Steve Pulaski I went into Joe's Apartment I was expecting a crappy film, not going to lie. It was lampooned by critics, and is the first of it's kind as it's the first film by MTV. I saw bits and pieces of this flick when I was around eight years old with my dad, and thought it was a horror film. Thousands of cockroaches and their scratchy voices running around a ceiling kicking two guy's asses sounds like a Horror film. I was surprised to find out it was a comedy film by none other than MTV. After all, this was all when I was eight.Like I stated, I went into this expecting a horrible film. It looked like a cheesy MTV film that lacked talent and humor. I was totally wrong. This film is now on the list of favorite MTV films. I always complain in my other reviews that movies have lost creativity and idea in recent years, I think I got what I asked for. Singing cockroaches? Haven't seen that done before! Joe (O'Connell) is a College grad who is having a hard time after moving to New York City. He can't find a place or a job to manage. After posing as a recently dead elderly women's son, he is able to get her Apartment at very cheap. Little does he know the podunk joint is home to over 5,000 singing and talking cockroaches.Joe must now cope with the roaches irrational behavior, as well as trying to score big with a local, garden nut named Lily (Ward). But there isn't a huge market for women who dig jobless men who have a home infested with thousands of cockroaches last I checked. I could be wrong though.I have seen the original short that this film is based on, and I hate cockroaches. Though seeing cheesy beta versions of themselves somehow made me tolerate them for 80 minutes. Plus Jerry O'Connell's likable persona was something that flowed nicely throughout the film.Joe's Apartment crosses the line of disgusting and becomes utterly filled with gross out humor and repulsive scenery of Joe's apartment. But it's a fun, creative movie that dares to go where no film has gone before. A disgusting slacker's apartment. Sure it seen briefly in films like Bio-Dome and Chairman of the Board, but to my recollection, I don't think a film has restricted it's boundaries to just a person's apartment. Gives me an idea for my fourth short film.Starring: Jerry O'Connell, Megan Ward, Billy West, Robert Vaughn, Reginald Hudlin, Jim Turner, and Don Ho. Directed by: John Payson.

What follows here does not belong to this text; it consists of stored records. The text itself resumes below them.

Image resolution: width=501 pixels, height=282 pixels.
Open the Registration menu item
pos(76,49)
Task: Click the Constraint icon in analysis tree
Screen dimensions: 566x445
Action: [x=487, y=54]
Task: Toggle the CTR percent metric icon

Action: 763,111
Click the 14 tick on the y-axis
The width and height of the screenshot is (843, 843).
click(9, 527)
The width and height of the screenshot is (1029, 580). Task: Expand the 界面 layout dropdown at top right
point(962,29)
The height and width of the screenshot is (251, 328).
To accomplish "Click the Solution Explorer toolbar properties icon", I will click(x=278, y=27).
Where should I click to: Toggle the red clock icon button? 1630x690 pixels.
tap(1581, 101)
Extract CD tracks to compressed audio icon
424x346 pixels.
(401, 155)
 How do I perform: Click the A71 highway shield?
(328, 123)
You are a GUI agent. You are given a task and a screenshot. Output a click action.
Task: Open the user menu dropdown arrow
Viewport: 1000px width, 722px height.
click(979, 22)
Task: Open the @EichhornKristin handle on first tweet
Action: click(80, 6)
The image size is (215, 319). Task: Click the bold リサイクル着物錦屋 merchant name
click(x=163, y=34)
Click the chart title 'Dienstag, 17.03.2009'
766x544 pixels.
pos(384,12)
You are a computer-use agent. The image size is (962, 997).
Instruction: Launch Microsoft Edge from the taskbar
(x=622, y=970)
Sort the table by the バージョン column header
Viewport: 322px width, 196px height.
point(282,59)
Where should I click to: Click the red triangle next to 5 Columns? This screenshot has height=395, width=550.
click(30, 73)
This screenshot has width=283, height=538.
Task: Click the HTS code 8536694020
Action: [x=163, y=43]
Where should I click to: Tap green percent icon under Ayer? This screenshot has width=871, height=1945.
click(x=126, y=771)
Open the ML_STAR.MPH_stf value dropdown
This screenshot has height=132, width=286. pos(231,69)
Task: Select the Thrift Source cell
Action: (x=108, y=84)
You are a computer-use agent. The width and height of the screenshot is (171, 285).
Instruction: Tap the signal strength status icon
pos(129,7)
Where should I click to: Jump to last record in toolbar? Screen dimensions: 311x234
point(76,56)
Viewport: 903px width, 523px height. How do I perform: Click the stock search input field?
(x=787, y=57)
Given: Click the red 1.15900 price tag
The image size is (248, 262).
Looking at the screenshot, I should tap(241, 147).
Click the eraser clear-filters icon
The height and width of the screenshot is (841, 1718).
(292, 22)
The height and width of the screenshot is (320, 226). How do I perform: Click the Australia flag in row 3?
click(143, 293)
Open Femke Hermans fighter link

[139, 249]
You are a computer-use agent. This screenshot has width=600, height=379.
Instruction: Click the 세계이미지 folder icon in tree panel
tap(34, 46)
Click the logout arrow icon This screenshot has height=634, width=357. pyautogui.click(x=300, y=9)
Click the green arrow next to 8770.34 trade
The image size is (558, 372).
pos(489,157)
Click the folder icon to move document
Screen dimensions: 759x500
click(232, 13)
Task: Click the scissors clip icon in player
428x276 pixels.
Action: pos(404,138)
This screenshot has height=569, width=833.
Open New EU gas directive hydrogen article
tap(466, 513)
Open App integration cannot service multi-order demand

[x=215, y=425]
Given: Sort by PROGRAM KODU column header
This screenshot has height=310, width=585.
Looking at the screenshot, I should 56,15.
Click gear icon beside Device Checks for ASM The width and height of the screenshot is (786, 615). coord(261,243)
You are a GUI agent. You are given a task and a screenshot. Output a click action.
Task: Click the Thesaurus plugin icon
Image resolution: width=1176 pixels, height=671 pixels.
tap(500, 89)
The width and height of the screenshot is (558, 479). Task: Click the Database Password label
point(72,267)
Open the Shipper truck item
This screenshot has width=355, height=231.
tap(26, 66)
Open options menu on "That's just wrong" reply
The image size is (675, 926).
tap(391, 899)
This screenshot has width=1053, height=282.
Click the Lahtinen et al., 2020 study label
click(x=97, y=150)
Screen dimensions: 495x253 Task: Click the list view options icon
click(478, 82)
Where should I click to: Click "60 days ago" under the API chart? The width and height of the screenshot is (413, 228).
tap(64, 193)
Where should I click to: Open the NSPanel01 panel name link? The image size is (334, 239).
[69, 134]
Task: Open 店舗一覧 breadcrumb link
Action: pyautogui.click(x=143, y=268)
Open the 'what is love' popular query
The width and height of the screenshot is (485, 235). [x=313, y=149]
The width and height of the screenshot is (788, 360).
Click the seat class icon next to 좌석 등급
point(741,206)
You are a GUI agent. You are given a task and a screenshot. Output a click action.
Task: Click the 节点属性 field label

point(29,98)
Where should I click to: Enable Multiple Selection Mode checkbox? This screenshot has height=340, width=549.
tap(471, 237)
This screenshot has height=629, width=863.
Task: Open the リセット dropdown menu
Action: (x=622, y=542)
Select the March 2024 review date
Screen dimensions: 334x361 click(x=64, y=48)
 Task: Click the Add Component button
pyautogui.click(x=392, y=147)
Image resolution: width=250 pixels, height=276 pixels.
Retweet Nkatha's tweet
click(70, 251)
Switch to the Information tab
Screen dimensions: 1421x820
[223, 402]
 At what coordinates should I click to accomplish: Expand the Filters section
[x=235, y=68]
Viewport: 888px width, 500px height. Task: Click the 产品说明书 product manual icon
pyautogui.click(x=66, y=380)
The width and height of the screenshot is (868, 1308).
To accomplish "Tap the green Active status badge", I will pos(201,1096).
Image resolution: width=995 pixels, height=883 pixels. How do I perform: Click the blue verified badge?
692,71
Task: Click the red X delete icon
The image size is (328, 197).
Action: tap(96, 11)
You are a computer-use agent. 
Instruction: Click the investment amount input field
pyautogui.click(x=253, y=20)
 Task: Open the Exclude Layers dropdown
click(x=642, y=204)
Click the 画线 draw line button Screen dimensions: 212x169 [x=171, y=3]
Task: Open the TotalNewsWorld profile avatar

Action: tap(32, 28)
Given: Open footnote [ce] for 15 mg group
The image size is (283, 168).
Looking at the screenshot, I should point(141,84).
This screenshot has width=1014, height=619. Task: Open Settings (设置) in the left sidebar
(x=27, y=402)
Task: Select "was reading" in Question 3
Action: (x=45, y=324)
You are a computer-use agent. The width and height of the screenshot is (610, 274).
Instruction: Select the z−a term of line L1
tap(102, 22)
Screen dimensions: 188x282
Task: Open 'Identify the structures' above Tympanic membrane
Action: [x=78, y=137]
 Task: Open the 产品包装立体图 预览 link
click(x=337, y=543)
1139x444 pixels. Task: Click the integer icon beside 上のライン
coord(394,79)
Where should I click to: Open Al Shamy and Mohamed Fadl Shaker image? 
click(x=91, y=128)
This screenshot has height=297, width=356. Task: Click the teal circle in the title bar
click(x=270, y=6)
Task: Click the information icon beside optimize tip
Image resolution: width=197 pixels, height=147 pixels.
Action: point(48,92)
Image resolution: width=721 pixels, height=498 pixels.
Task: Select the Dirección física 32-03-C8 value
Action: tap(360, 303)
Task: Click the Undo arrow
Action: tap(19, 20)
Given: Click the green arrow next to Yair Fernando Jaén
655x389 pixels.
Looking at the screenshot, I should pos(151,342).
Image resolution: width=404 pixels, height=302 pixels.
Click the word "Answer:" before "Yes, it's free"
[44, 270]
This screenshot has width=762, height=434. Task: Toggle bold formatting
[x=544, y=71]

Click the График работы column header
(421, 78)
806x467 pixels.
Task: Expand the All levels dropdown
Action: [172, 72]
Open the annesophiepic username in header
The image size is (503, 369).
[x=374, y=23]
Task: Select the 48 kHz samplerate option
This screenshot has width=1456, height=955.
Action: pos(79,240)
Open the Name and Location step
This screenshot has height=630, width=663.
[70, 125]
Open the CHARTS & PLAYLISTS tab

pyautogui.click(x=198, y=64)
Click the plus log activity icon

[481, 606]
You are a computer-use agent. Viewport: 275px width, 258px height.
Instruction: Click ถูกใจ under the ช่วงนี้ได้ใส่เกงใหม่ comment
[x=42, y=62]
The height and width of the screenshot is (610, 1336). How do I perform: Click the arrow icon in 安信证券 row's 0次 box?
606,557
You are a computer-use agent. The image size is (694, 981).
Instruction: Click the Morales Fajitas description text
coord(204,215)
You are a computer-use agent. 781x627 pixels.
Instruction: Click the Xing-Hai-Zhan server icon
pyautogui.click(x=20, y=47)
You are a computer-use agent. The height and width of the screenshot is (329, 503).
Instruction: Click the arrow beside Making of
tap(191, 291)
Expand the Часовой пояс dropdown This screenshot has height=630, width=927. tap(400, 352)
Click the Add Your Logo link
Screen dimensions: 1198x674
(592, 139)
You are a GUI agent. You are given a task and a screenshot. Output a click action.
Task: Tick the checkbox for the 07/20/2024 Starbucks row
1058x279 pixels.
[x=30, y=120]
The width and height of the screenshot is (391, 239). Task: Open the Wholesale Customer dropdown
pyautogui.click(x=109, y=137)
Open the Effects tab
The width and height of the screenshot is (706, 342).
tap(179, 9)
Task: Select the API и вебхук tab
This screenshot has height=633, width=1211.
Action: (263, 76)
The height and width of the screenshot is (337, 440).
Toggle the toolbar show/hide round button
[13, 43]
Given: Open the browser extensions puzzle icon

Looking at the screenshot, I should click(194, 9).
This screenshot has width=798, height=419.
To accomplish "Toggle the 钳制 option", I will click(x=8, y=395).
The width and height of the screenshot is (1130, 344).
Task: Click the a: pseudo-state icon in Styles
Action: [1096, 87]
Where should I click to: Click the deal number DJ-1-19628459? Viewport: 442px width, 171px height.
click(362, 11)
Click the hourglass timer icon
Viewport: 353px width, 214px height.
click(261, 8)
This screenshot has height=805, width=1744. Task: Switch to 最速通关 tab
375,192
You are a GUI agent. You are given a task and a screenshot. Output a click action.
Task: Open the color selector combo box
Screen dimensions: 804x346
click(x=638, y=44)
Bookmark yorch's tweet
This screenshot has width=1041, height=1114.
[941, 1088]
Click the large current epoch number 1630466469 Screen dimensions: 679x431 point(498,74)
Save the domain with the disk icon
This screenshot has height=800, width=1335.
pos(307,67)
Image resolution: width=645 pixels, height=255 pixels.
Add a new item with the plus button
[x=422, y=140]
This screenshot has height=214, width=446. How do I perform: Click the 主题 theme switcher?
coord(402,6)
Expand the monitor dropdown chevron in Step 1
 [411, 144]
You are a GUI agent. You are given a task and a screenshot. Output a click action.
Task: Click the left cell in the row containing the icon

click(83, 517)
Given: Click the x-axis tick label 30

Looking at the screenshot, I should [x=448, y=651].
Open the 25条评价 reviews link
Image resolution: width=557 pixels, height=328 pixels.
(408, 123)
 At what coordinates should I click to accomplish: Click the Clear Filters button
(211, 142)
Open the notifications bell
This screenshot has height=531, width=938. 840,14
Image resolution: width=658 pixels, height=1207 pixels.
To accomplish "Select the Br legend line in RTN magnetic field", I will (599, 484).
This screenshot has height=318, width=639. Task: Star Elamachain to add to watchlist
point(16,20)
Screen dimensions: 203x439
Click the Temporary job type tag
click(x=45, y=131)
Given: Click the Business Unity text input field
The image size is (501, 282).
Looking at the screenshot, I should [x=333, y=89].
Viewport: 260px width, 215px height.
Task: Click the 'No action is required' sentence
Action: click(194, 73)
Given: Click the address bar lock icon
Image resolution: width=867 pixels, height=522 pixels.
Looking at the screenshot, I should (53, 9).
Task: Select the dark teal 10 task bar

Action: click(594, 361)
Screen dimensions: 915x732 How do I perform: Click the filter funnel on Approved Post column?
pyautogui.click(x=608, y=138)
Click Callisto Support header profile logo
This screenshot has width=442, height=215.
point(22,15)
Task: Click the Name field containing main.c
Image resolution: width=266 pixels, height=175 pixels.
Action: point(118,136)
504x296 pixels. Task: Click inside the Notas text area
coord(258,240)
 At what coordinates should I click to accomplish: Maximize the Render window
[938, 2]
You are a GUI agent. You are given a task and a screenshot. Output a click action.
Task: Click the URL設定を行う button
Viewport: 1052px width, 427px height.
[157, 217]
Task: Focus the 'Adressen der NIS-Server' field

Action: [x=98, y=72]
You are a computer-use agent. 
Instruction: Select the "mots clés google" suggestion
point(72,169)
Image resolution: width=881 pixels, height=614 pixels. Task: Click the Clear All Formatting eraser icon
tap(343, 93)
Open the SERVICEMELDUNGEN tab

cameo-kirby When I read that someone had made a musical with singing & dancing cockroaches in a filthy apartment I was surprised. That the movie tanked didn't surprise me. I finally saw it and I loved it. Too funny. The musical scenes are great. Whoever planned them out knows a lot about musicals and what makes a song work on screen. The homage to "Footlight Parade" and the Esther Williams aqua spectaculars (aka the song in the toilet bowl) proves it. Great special effects. I wouldn't show it to small kids though-I did and they cried-the bugs freaked them out. Showed it again 6 years later to the same kids and they laughed and laughed. Very imaginative and the musical numbers are better than a lot of what has had some mainstream critics soiling themselves over in recent screen musicals.
sleeping-in-an-orange This movie was on TV one day and I was bored, and tired so I just watched about 10 minutes of it. I was DISGUSTED. The bugs living with him creep me out, the disgusting-ness of his apartment. It's too hard to watch. I didn't finish it. I kinda felt like crying the whole time I was watching. It might just be the fact that I'm not a bug person and the whole idea just grossed me out, but who in their right mind who like a movie like this? I don't even know why they would put it on T.V! The only thing that was slightly enjoy-able was the voices of the roaches. It made me laugh, but seriously! I shudder thinking about it! This movie haunts me. I swear to god. Don't see it.